THERE COMES a point at which numbers lose their meaning. The Dow reaches 10,000 - so why not 11,000? This was certainly the reaction of one prominent Wall Street bear yesterday, Ed Yardeni of Deutsche Bank. To be scrupulously fair to Dr Ed, as he styles himself on his website, his bearishness concerns the future rather than the present, and the huge recession he reckons will result from the year 2000 computer problem. But, as even he admits: "There are more people considering leaving their jobs so they can trade stocks on their home computer than survivalists preparing for the Y2K calamity."

This survivalist admission neatly encapsulates the dilemma for anybody feeling slightly woolly about prospects for share prices right now. The alternative options are both so extreme.

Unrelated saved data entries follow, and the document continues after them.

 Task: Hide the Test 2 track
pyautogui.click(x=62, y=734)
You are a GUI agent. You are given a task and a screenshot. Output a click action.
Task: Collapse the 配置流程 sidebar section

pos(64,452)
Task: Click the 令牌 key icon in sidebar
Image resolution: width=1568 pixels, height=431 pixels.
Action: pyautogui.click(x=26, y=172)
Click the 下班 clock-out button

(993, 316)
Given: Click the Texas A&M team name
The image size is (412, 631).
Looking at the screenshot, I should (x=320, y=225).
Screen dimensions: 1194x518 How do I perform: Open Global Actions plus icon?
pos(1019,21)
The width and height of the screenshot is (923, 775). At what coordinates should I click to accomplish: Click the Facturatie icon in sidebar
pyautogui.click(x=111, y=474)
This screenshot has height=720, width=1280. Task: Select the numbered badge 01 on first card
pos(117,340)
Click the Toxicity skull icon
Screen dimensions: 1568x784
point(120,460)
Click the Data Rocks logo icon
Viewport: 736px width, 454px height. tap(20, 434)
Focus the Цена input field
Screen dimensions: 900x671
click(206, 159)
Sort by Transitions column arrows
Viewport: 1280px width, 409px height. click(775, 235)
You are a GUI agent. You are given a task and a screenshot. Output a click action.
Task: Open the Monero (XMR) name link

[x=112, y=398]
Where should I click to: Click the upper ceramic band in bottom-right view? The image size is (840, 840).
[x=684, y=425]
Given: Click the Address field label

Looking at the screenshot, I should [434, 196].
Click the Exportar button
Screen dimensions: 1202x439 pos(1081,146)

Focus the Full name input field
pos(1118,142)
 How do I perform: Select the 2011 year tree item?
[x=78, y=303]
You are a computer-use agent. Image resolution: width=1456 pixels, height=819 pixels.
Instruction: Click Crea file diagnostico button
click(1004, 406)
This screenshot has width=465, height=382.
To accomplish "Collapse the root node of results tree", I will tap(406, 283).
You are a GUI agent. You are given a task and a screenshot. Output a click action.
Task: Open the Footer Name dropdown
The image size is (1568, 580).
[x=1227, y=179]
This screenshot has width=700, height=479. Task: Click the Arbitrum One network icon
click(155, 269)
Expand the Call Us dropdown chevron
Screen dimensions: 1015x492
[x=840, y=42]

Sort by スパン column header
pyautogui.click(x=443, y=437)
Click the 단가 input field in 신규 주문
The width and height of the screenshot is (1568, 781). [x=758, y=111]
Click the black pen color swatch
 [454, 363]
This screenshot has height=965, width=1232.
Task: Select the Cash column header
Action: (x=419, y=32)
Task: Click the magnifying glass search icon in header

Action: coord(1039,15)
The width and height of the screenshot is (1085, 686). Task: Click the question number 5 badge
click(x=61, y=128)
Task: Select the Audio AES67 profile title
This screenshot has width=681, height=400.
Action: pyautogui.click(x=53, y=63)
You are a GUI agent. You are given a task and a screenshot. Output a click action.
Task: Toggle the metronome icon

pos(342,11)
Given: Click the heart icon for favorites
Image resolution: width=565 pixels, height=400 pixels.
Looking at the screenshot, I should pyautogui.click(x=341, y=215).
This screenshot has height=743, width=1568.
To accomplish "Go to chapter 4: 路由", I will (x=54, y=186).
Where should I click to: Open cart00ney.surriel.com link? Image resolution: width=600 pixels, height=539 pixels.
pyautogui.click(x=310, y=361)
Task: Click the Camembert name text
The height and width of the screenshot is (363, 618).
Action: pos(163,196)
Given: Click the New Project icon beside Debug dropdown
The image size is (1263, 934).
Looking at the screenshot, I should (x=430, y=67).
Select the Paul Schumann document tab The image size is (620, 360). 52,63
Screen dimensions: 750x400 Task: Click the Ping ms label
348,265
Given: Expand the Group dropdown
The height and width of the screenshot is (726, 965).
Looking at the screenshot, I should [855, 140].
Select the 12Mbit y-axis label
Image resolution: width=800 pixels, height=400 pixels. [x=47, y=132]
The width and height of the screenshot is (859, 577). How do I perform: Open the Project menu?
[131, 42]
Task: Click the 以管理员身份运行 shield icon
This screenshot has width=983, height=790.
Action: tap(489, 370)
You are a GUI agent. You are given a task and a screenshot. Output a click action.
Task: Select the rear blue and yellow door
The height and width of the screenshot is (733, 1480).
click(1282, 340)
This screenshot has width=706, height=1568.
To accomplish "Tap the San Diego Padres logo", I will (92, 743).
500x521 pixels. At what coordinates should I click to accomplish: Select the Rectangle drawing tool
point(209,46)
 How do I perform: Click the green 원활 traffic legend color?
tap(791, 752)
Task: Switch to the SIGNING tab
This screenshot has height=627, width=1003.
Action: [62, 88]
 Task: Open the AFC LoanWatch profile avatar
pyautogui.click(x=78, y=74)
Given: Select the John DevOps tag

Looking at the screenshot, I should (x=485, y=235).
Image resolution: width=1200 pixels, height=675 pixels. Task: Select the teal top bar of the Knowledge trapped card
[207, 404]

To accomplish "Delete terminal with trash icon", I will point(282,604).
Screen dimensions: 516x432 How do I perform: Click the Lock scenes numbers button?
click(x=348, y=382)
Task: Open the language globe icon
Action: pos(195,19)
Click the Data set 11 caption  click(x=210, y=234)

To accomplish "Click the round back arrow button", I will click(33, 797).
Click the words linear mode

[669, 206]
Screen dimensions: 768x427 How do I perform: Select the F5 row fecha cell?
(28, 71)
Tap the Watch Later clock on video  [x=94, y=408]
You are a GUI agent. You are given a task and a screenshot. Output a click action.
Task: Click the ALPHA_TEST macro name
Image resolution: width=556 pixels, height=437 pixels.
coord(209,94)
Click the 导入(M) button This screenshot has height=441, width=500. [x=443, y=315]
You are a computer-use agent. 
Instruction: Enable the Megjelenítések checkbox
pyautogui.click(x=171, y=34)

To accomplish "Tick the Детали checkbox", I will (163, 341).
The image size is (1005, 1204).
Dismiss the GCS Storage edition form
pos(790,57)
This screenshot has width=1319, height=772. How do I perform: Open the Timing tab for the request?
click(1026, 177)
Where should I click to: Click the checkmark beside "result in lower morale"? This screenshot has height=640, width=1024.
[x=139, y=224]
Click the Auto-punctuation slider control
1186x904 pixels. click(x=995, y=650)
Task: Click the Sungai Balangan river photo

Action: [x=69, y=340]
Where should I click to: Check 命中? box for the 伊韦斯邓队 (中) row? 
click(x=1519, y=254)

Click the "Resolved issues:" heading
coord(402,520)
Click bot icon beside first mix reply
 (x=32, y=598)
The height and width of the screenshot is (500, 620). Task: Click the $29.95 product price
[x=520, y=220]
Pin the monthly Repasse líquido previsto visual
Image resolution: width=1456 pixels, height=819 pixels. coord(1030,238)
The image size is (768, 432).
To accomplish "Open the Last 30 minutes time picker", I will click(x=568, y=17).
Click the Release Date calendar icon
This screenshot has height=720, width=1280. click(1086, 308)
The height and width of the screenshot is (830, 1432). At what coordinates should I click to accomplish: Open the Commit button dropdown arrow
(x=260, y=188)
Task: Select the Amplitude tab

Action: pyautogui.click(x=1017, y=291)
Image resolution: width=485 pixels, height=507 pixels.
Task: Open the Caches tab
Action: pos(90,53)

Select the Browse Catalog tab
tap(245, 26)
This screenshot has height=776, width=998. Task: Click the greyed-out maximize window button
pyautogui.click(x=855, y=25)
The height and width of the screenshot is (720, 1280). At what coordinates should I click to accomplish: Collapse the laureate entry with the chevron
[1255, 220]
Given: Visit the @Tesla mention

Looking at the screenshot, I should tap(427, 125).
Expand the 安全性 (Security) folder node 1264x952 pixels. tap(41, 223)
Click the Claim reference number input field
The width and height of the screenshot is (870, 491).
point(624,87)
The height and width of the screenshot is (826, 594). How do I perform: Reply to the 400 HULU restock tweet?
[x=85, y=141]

On the one hand there is the karmic view taken by true believers in the Internet hype - that in the new economy whatever people believe to be true about valuations is true.

On the other is the catastrophist theory that Wall Street is a bubble inflated far beyond anything that could be justified by fundamentals, such as expected profits. It might take the merest prick - in the form of bad news on profits, or the trade deficit or interest rates, never mind a computer bug-related slump - to burst the bubble and send shares tumbling by 50 per cent or more.

The trouble with this second theory, plausible though it might seem, is that as long as there is so much cheap money sloshing around it is almost bound to be proven alarmist nonsense. Which other economies look worth buying? What other assets offer significantly better yield? Hi-tech stocks have reached silly valuations, but where else is business as strong, and with such a robust technological lead, as in corporate America?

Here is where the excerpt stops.